> [Material provided]:
━━━
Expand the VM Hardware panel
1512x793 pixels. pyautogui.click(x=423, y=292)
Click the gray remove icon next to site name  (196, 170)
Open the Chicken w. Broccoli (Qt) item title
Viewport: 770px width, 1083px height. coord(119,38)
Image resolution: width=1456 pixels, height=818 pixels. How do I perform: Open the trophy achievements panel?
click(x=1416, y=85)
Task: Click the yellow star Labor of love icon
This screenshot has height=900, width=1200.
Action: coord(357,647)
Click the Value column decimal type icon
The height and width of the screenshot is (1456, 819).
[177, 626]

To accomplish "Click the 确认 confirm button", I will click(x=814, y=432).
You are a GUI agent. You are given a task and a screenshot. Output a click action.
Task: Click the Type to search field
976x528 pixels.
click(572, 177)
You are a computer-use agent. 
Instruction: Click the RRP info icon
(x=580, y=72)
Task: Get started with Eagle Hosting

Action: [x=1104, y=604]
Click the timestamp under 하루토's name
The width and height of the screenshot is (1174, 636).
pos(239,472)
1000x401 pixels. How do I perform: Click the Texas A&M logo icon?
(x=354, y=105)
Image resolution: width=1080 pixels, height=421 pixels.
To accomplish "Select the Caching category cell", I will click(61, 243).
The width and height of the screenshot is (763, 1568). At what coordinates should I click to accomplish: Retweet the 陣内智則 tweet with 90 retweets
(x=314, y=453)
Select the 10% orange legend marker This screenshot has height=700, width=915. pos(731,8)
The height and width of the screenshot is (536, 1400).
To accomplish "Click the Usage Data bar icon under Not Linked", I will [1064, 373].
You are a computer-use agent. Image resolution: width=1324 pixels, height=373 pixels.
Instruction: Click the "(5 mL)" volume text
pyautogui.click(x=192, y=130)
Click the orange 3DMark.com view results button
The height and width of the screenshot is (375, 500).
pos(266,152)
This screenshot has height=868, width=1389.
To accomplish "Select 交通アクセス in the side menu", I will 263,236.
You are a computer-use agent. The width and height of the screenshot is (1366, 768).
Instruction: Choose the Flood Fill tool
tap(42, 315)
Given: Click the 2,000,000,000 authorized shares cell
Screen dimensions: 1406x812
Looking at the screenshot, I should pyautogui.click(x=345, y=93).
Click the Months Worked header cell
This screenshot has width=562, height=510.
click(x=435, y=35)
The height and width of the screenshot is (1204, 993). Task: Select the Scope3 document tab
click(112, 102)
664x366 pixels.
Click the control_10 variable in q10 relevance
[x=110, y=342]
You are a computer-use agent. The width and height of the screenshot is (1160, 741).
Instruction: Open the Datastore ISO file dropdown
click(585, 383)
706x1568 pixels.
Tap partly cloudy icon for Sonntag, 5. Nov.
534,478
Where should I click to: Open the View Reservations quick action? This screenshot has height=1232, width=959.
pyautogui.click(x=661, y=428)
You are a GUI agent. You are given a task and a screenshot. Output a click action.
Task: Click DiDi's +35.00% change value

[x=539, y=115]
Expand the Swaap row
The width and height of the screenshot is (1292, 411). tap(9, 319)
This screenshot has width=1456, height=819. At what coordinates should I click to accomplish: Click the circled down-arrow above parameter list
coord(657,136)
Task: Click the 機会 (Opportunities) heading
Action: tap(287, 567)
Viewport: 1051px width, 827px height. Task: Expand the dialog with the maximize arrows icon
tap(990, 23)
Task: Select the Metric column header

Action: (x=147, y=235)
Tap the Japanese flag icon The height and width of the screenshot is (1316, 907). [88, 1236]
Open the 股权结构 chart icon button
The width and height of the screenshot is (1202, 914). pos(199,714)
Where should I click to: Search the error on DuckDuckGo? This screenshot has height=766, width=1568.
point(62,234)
━━━
Reproduce the lines from the one containing "Expand the Swaap row" through the one containing "Tap the Japanese", both included, with the wording unchanged.

Expand the Swaap row
The width and height of the screenshot is (1292, 411). tap(9, 319)
This screenshot has width=1456, height=819. At what coordinates should I click to accomplish: Click the circled down-arrow above parameter list
coord(657,136)
Task: Click the 機会 (Opportunities) heading
Action: tap(287, 567)
Viewport: 1051px width, 827px height. Task: Expand the dialog with the maximize arrows icon
tap(990, 23)
Task: Select the Metric column header

Action: (x=147, y=235)
Tap the Japanese flag icon The height and width of the screenshot is (1316, 907). [88, 1236]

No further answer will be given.